The Socialist Party and the government found common ground in the National Assembly on Monday regarding the surtax on corporate profits, appearing to make progress in the quest for a comprehensive budget agreement, although hurdles remain to be overcome on the taxation of assets or the suspension of pension reform.
Having been presented with the draft state budget, the deputies debated at length in the chamber the surtax on company profits.
As the discussions progressed, the government unveiled an amendment increasing the tax revenue from 4 to 6 billion euros, placing the burden of the increase on the largest companies.
Much to the dismay of members of the Ciotti UDR group, and even some LR and Macronist Renaissance elected officials who were calling for the outright cancellation of the measure.
Manuel Bompard (LFI) denounced a deal made "in parallel rooms" between the government and the PS, although his group voted for the measure.
"We have committed to ensuring that the government listens to the debates within the Assembly," retorted Economy and Finance Minister Roland Lescure.
Speaking to the press, the leader of the Socialist deputies, Boris Vallaud, expressed his circumspection regarding the disunity within the government camp. "There is no central bloc or common ground. This is not reassuring for the future," he pointed out.
The "next steps" this week will include the examination of the Zucman tax for a minimum taxation of wealth, or a lighter version of it put forward by the socialists, who expect the government camp to help to get it adopted.
Olivier Faure, head of the Socialist Party, raised the specter of another dissolution on Sunday if the government does not give in in the coming days to a tax on high fortunes.
Meanwhile, on Monday afternoon, members of parliament voted to reduce and accelerate the elimination of the business value-added tax (CVAE), a production tax criticized by both the government and the far right. The cost is €1.3 billion.
– On the horizon, pensions –
Late in the morning, PS MP Jérôme Guedj cautiously welcomed "weak signals" towards a global agreement, after the adoption in the Social Affairs Committee of his amendment raising the CSG on income from assets and capital, on the first day of the examination of the Social Security budget.
An adoption with the abstention of Macron supporters, who nevertheless expect safeguards to support the measure in the chamber from November 4, where parliamentarians will start from the government's initial copy.

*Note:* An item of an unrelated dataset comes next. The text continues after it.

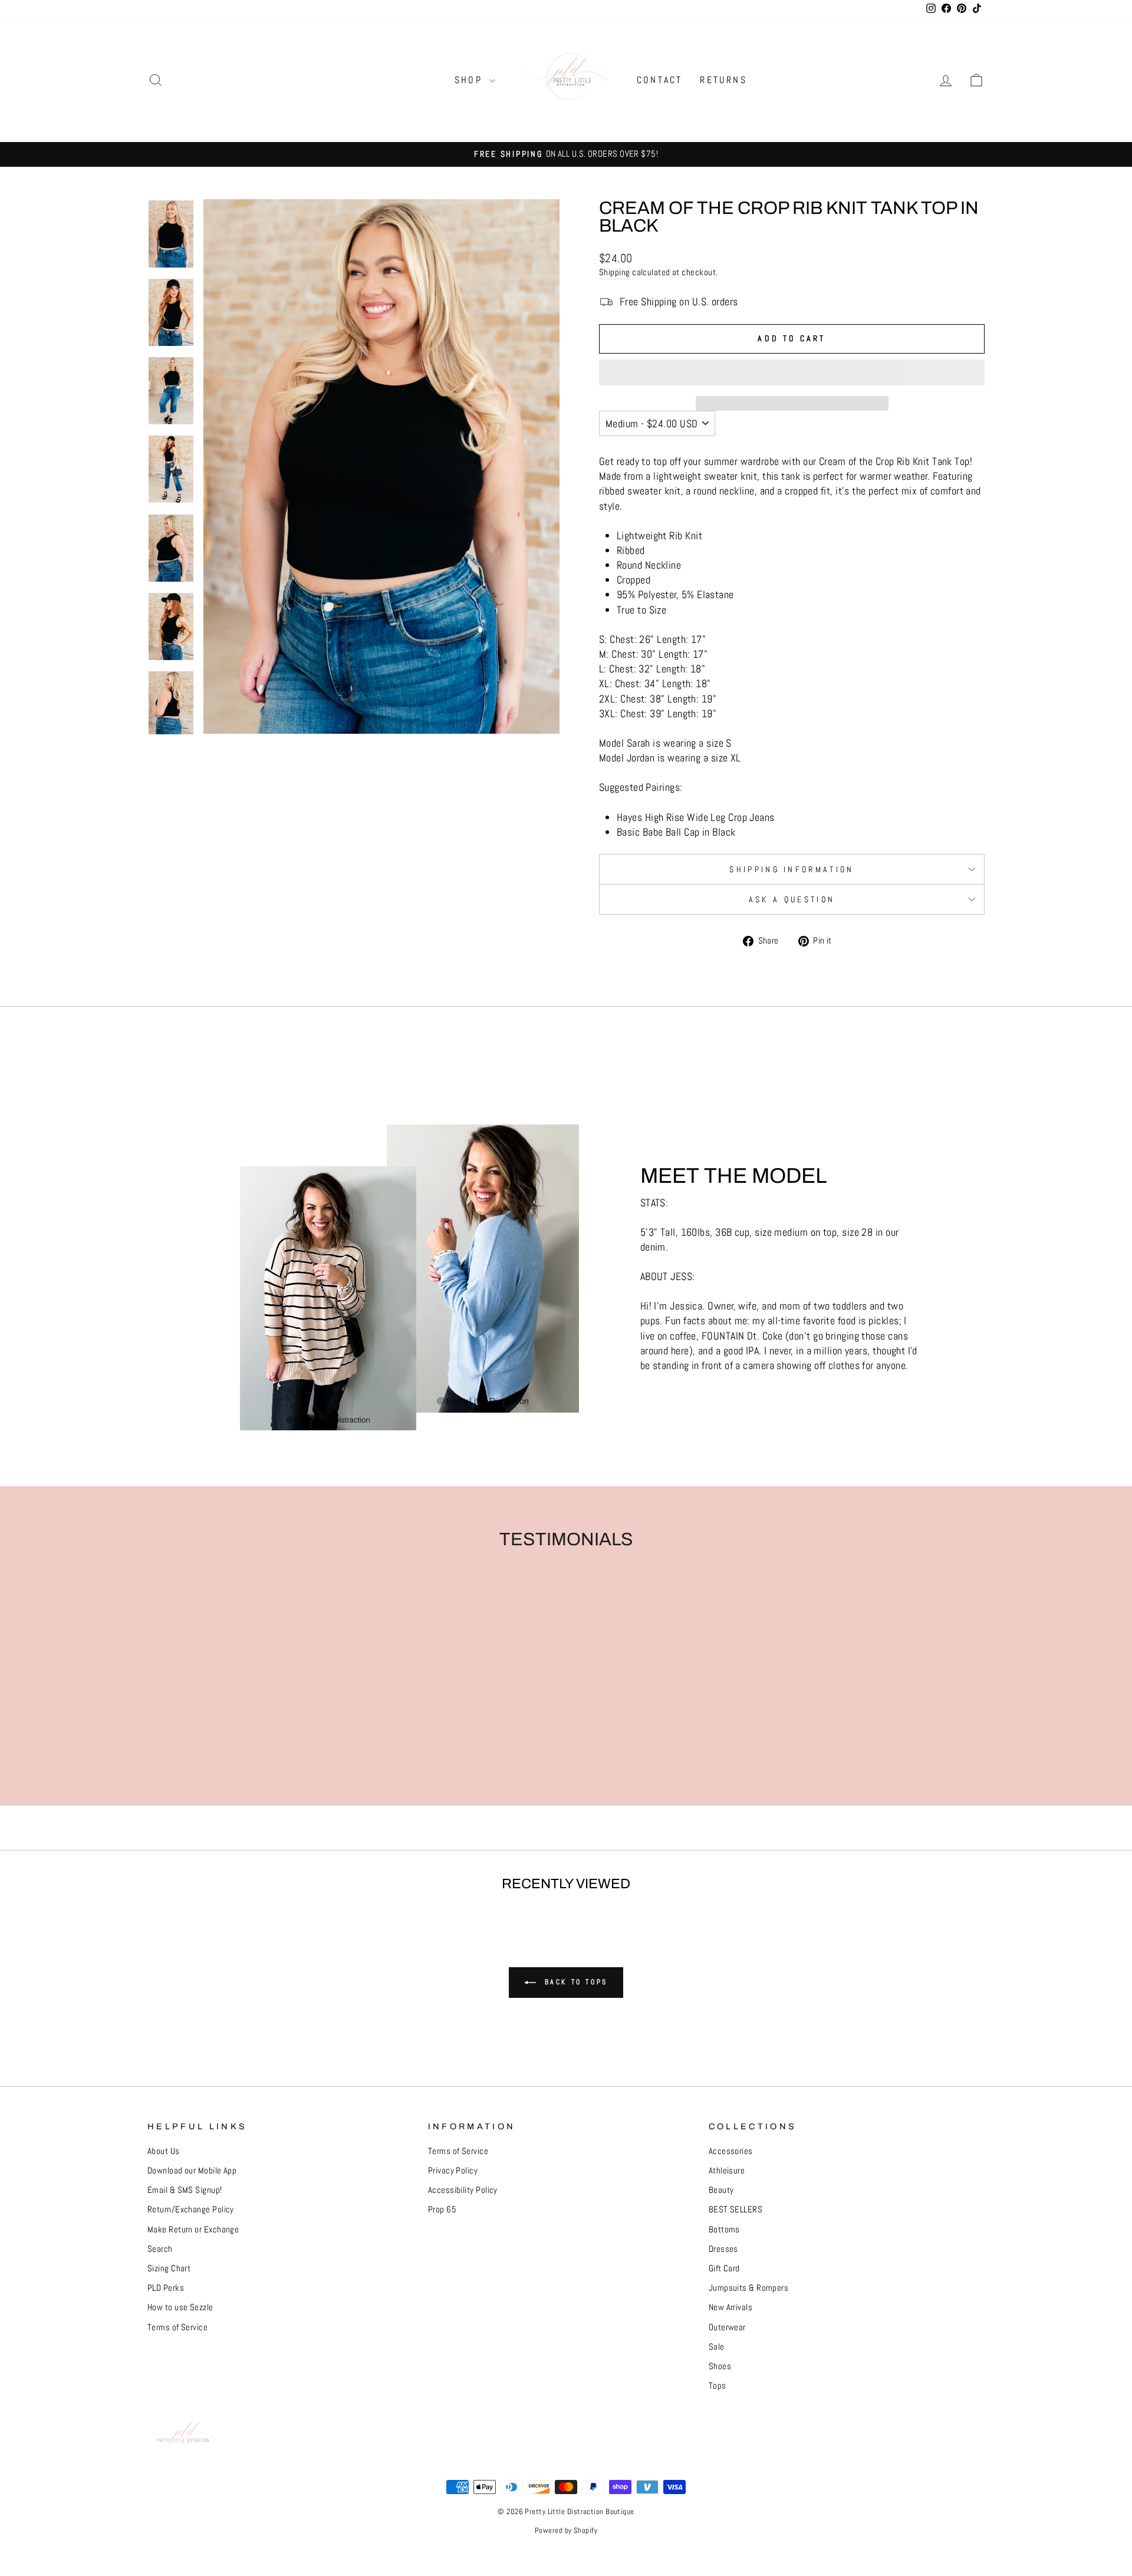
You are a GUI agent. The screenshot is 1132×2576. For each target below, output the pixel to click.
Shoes (720, 2366)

The committee also voted against the government's proposed freeze on the scale used to calculate CSG rates, insisting on indexing it to inflation.
Another government measure rejected by the committee: the creation of an employer contribution on meal vouchers and holiday vouchers.
The flagship measure of the social security budget will remain the suspension of the pension reform, a condition for the non-censorship of the Socialist Party.
It will not be formally examined until the end of the debates, but the deputies have taken the lead by largely rejecting in committee the idea of a surtax on mutuals to finance it.
Left-wing groups, the National Rally and even The Republicans, members of the governing coalition, removed the article, all arguing that the sick would ultimately pay the bill.
The bill suspends until January 2028 the move towards raising the retirement age to 64, as well as the increase in the number of quarters required to retire at full rate.
The right wing opposes it and will propose lifting the suspension. If the National Assembly suspends it, the Senate (controlled by the right and centrists) will reinstate the reform, warned its president, Gérard Larcher.
Sébastien Lecornu met on Monday with the leaders of the right-wing and centrist groups in the Senate, who were irritated by the concessions made to the Socialists. "I have no deal with the Socialists," he assured them, according to several participants, indicating that he "understood" that the Senate also had "its own approach" to the budget.
The cost of suspending the pension reform is estimated at 100 million euros in 2026 and 1.4 billion euros in 2027. The proposed financing methods are controversial, while the draft social security budget is exceptionally financially rigorous, with massive savings to reduce the deficit to 17.5 billion in 2026 (23 billion in 2025).